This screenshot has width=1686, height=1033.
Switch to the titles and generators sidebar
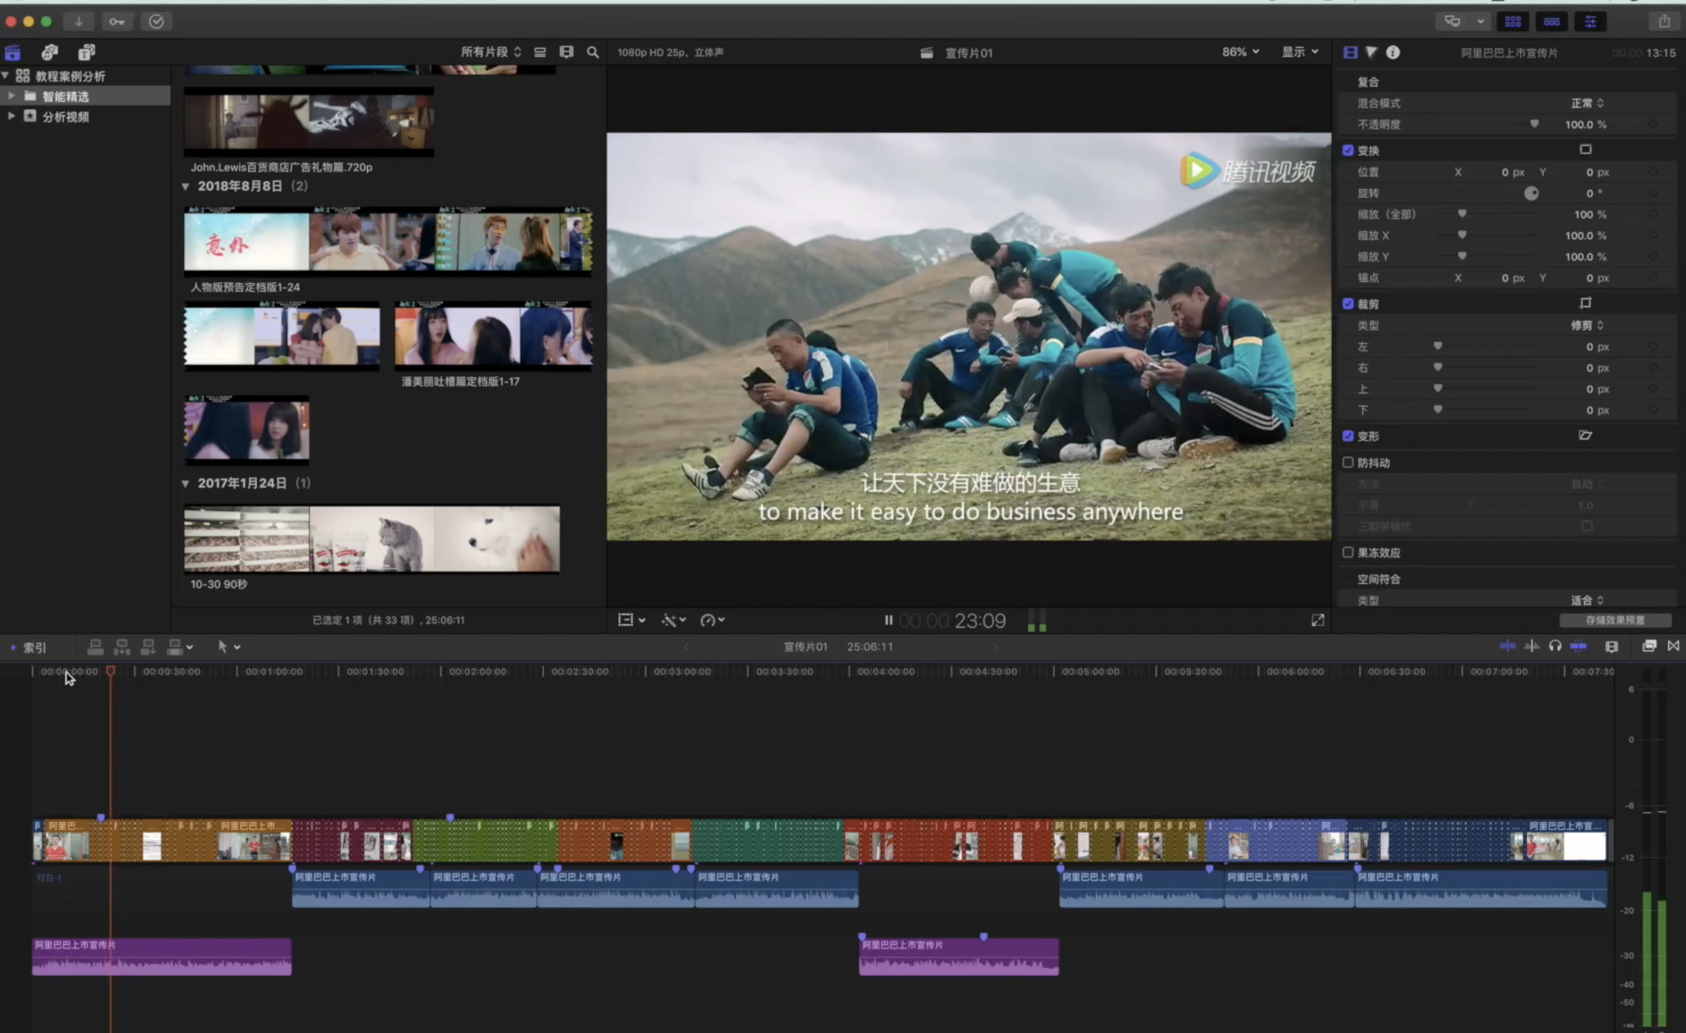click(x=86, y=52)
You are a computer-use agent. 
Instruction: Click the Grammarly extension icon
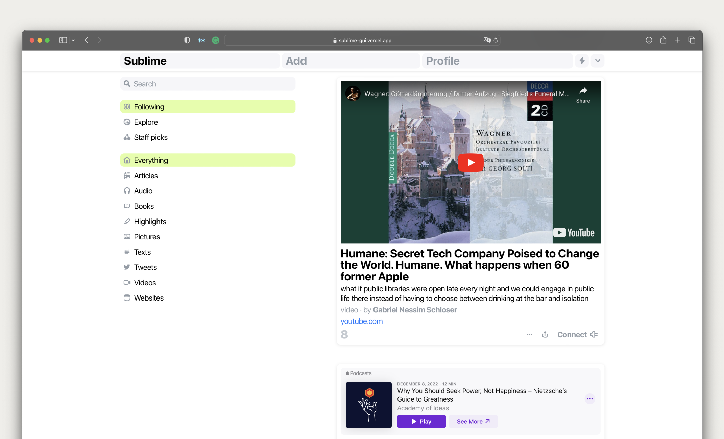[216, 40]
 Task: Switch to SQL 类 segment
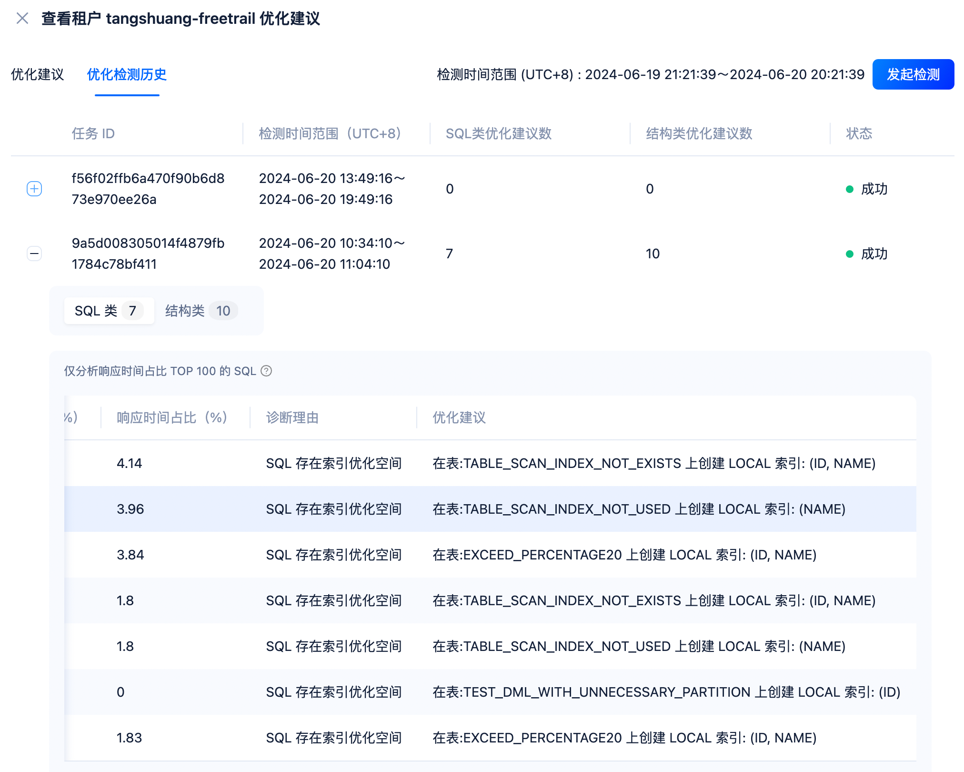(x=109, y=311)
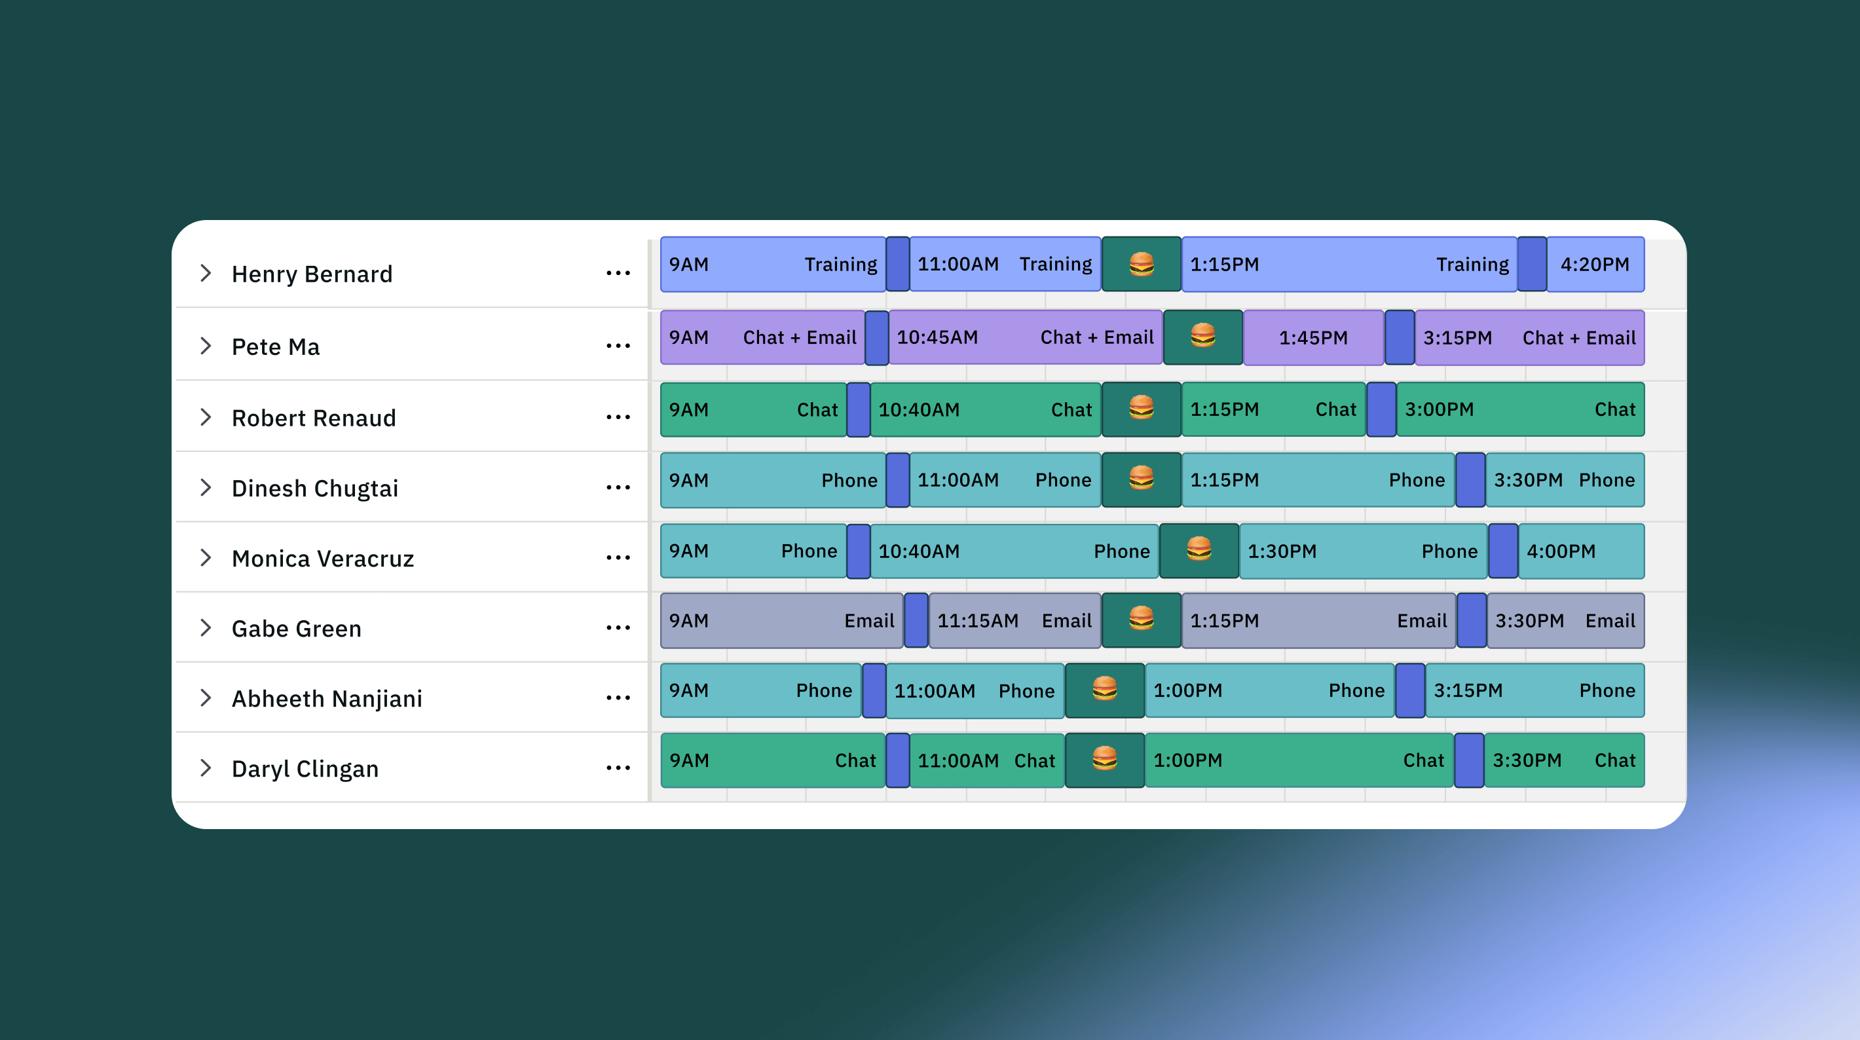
******
__What you should do__:
Please retype every entry above exactly, leaving out any picture.

__Answer to the exercise__:
This screenshot has width=1686, height=1033.
Switch to the titles and generators sidebar
click(x=86, y=52)
You are a computer-use agent. 
Instruction: Click the Grammarly extension icon
[216, 40]
 Task: Switch to SQL 类 segment
(x=109, y=311)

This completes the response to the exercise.